*Описание задания*. Замените «классов» на «сословий» в отрывке текста о конце романа, начиная со слов «мы вступили в» и до слов «[Мандельштам 2010: 122].», и приведите этот отрывок целиком.

*Исходный текст*.
= = =
Вернуться к Д. Вир. Автор как герой: личность и литературная традиция у Булгакова, Пастернака и Набокова

Есть ли у поэтов целостное «я»?

По странному совпадению два известнейших поэта XX века в одном и том же году «пели отходную» жанру романа. В эссе «Улисс, порядок и миф» (1923) Т.С. Элиот объявил, что «использование г-ном Джойсом параллели с «Одиссеей»... имеет ценность научного открытия» [Элиот 1988: 228], и это делает «Улисс» чем-то отличным от романа: «романная форма больше не работает; ибо роман не был формой, он был просто выражением века, не утратившего еще своих собственных форм настолько, чтобы появилась нужда вводить его в какие-то рамки» [Элиот 1988: 228]. Остается только гадать, предпочитал ли сам Элиот более строгие, ограниченные определенными «рамками» жанры?

За год до этого О.Э. Мандельштам также предсказал «конец романа» в провокационном эссе («Конец романа», 1922), пояснив, что, после того как

мы вступили в полосу могучих социальных движений, массовых организованных действий, когда борьба классов становится единственным настоящим и общепризнанным событием, акции личности в истории падают в сознании современников, и вместе с ними падают влияние и сила романа [Мандельштам 2010: 122].
= = =
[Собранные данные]
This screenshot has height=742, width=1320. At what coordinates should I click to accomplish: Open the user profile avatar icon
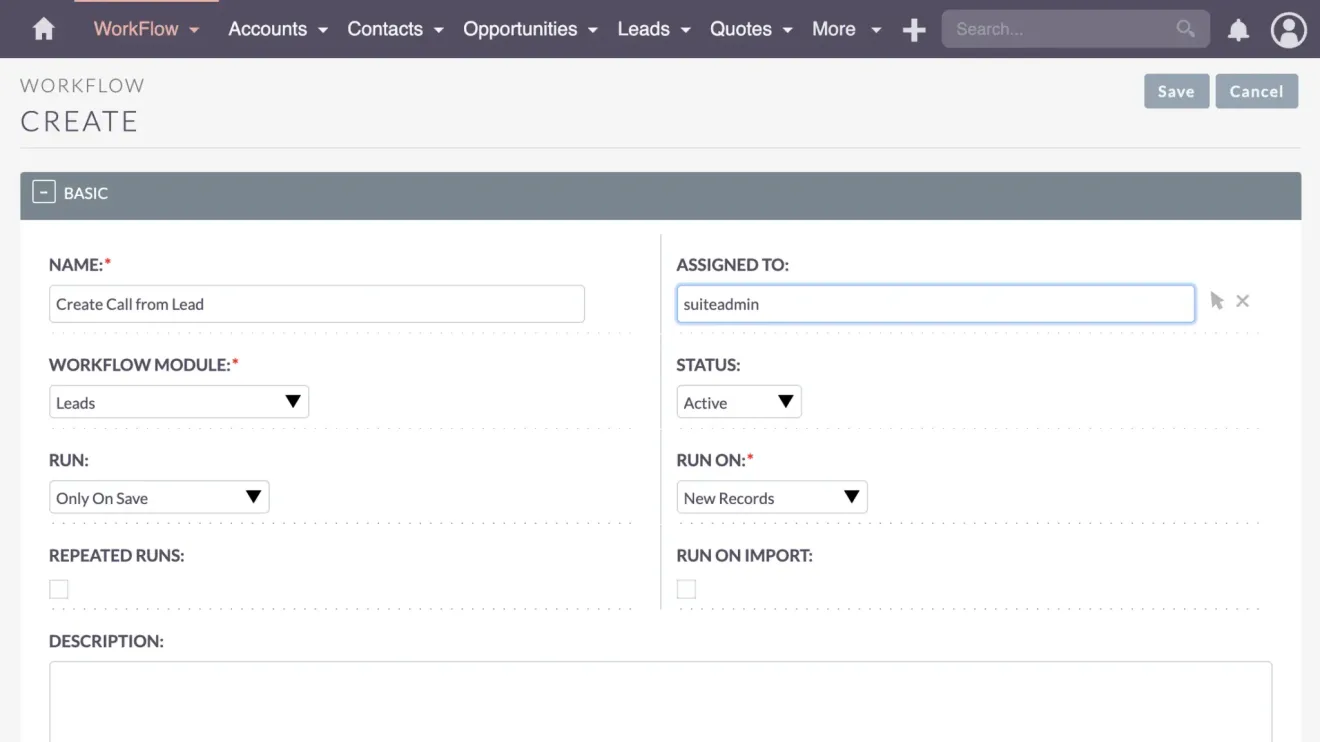point(1288,30)
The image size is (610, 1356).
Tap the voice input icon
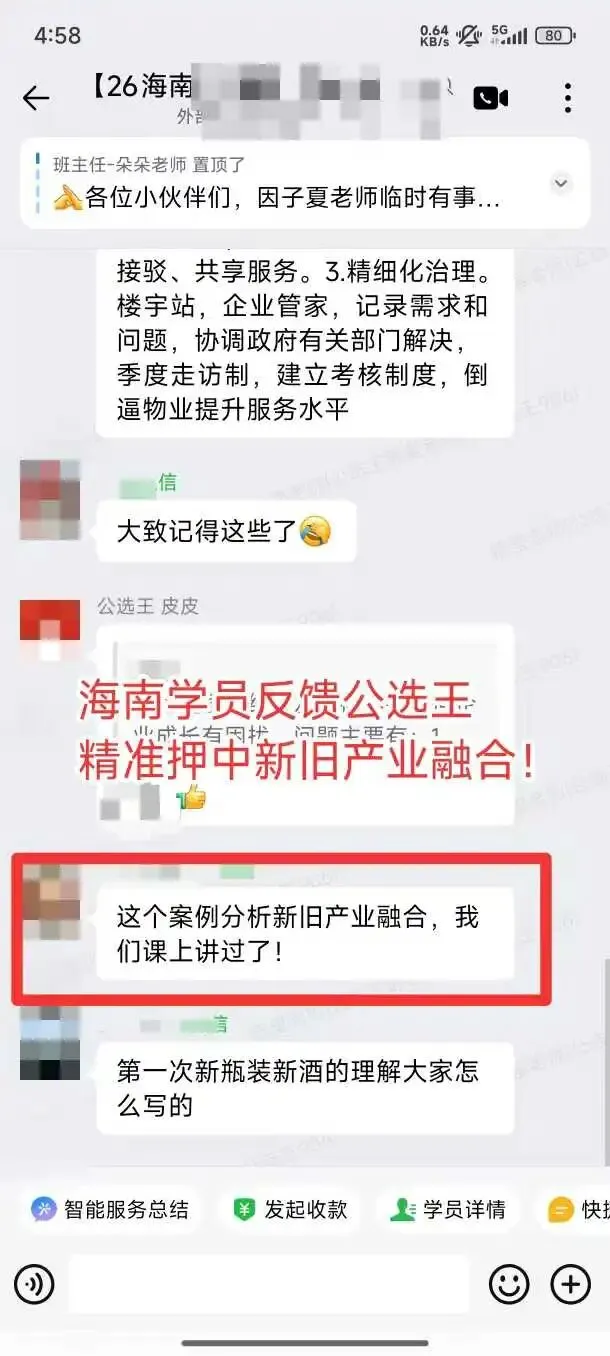click(34, 1283)
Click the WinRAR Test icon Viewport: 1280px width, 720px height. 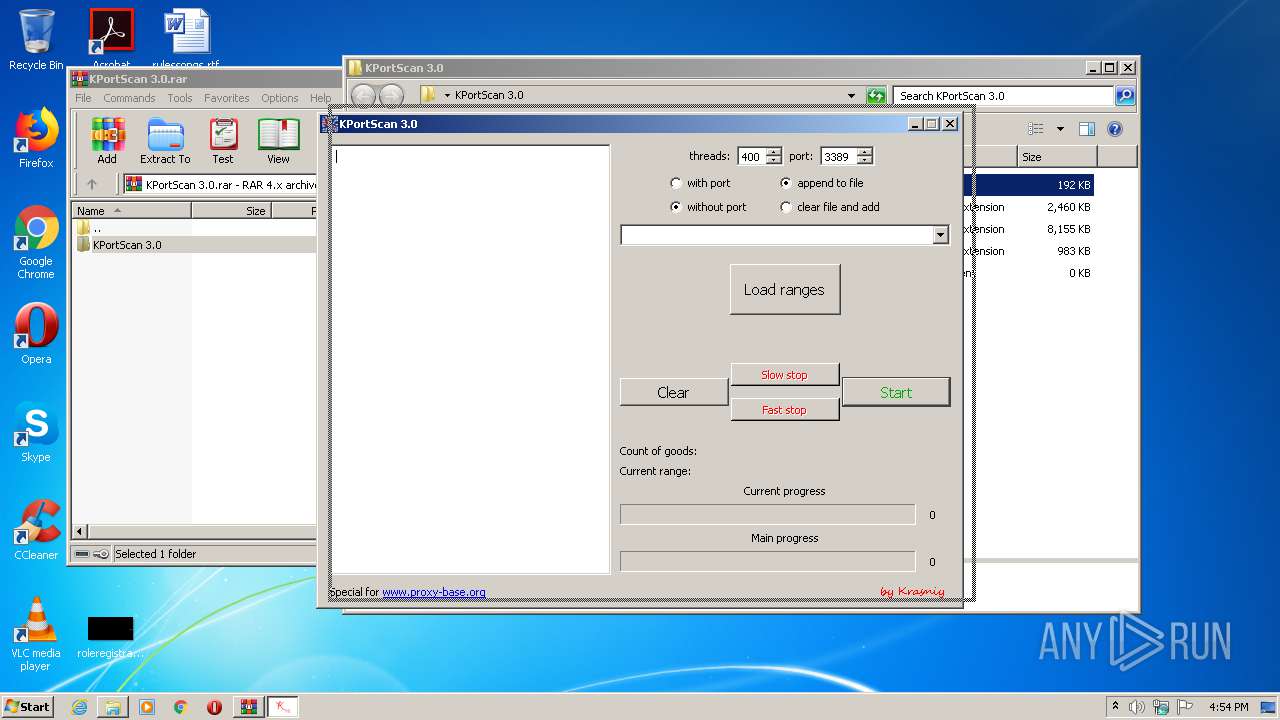(223, 140)
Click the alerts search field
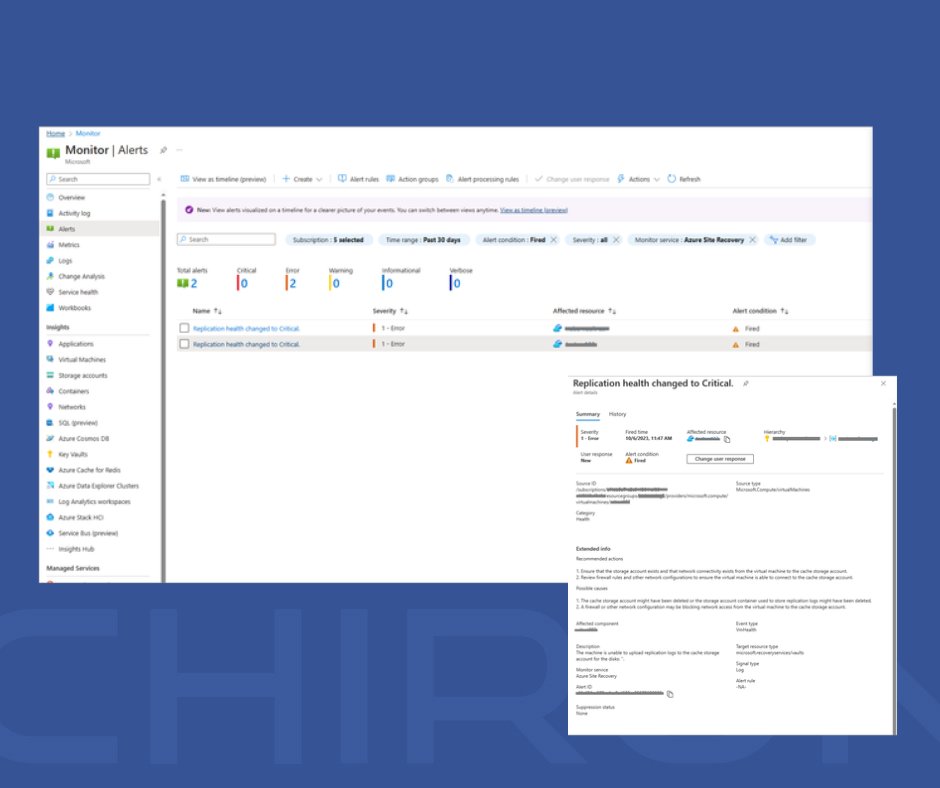 pyautogui.click(x=226, y=239)
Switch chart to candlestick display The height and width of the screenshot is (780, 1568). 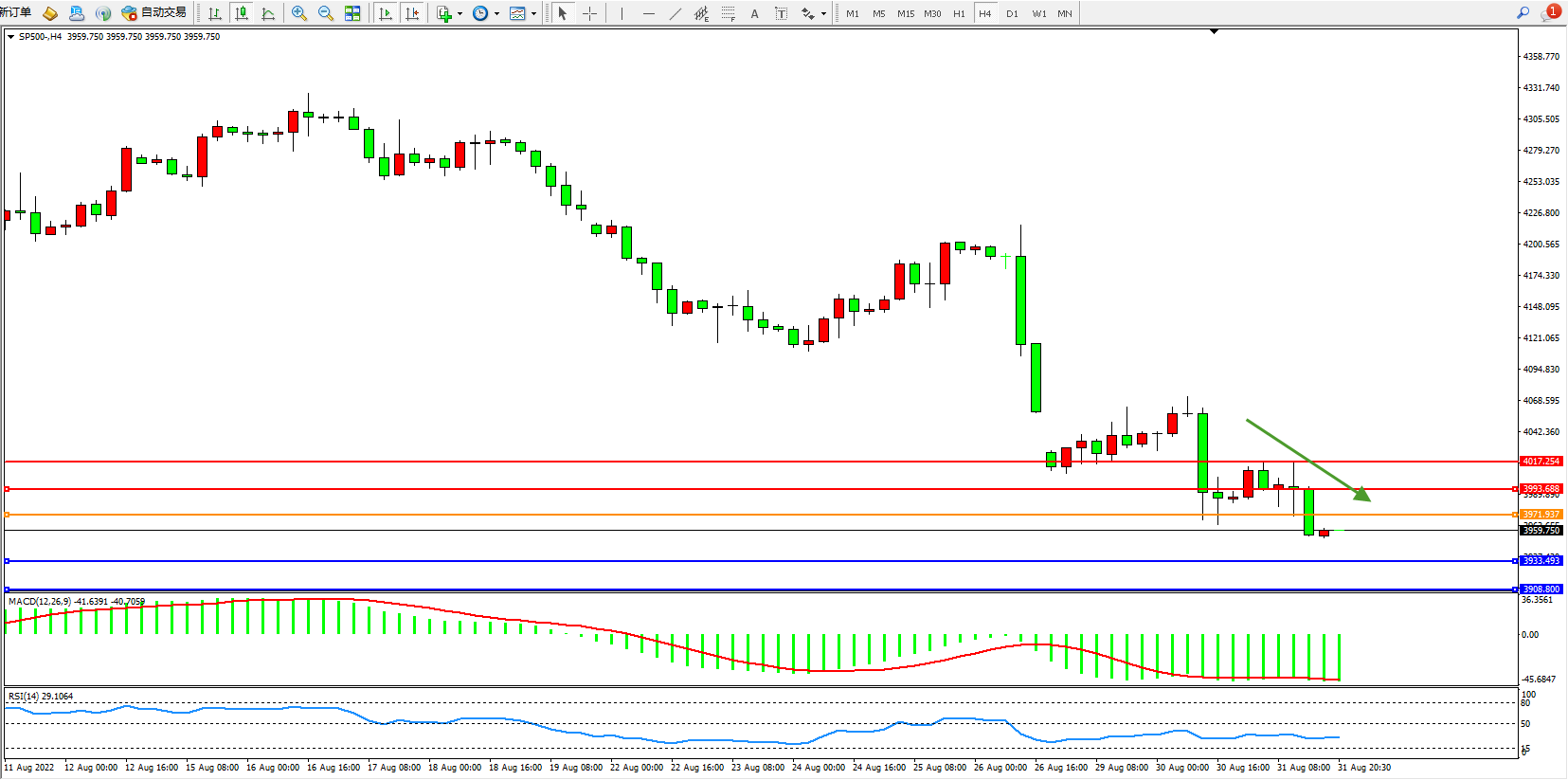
= = =
*Полный ответ*.
мы вступили в полосу могучих социальных движений, массовых организованных действий, когда борьба сословий становится единственным настоящим и общепризнанным событием, акции личности в истории падают в сознании современников, и вместе с ними падают влияние и сила романа [Мандельштам 2010: 122].